■ **THE DATA**
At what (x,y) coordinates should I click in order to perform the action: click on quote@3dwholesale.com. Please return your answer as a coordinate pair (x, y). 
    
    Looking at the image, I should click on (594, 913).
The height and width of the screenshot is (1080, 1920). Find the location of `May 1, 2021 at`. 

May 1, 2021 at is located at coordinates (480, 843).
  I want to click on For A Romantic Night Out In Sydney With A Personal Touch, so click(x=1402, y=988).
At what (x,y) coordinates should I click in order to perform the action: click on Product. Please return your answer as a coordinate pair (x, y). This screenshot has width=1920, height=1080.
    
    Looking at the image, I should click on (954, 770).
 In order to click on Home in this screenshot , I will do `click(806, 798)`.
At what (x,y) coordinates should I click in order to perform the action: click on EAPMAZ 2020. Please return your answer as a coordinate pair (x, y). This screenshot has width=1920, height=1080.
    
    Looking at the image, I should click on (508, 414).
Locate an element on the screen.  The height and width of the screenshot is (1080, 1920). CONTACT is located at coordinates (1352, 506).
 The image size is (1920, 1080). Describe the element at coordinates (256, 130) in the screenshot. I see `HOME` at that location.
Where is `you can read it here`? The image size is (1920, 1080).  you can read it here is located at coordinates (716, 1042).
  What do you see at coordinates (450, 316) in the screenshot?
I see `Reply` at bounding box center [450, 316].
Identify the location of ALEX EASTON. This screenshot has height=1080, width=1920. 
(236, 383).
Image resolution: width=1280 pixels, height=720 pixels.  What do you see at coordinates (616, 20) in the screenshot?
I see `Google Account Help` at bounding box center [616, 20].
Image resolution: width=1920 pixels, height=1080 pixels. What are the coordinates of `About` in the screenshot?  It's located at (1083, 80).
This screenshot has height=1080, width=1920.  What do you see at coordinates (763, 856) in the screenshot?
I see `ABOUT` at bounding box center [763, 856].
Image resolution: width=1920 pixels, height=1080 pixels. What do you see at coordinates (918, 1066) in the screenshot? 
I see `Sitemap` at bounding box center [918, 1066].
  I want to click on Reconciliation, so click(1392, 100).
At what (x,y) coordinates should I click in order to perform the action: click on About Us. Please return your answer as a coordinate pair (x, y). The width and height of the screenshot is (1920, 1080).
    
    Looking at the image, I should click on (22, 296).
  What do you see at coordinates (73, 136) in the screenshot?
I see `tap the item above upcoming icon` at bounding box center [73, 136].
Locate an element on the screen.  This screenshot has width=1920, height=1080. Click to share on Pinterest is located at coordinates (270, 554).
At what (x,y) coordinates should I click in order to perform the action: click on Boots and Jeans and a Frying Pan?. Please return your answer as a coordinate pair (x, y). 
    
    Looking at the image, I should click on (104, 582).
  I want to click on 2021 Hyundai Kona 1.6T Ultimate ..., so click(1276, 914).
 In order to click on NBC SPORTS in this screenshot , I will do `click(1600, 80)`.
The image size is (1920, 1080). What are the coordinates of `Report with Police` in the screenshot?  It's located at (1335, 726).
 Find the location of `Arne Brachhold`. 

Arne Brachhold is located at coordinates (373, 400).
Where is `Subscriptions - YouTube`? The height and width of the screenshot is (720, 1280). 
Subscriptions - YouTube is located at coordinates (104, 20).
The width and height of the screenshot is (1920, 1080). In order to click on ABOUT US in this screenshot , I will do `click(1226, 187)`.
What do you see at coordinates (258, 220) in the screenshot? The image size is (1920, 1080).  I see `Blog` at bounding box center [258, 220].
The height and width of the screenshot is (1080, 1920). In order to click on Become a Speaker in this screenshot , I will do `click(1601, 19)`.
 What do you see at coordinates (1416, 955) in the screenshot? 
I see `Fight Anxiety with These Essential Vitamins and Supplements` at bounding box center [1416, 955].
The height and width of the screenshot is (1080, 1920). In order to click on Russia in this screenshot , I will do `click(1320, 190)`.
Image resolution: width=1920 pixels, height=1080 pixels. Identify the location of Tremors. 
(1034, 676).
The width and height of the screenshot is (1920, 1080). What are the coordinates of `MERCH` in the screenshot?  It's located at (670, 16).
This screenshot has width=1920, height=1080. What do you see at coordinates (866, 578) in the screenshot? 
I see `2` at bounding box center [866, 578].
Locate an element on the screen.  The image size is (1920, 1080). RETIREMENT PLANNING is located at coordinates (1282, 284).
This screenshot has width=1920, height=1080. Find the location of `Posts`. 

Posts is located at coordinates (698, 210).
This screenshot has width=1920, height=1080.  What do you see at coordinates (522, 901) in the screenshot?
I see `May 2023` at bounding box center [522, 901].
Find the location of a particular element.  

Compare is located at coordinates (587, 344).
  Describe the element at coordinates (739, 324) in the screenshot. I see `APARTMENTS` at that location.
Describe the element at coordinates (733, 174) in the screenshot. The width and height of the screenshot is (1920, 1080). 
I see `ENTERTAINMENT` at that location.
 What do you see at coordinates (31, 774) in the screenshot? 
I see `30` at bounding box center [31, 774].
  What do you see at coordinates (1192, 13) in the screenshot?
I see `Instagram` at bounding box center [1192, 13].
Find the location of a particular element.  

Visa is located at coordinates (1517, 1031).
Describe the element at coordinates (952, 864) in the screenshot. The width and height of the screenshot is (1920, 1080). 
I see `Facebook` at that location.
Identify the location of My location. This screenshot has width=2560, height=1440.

■ **WHAT YOU NEED TO DO**
Rewrite the lines from the line with "The width and height of the screenshot is (1920, 1080). What" up to and including the line with "center [866, 578].", substituting "page" for "screenshot" and leaving everything else unchanged.

■ **SOLUTION TO THIS EXERCISE**
The width and height of the page is (1920, 1080). What are the coordinates of `MERCH` in the page?  It's located at (670, 16).
This page has width=1920, height=1080. What do you see at coordinates (866, 578) in the page? 
I see `2` at bounding box center [866, 578].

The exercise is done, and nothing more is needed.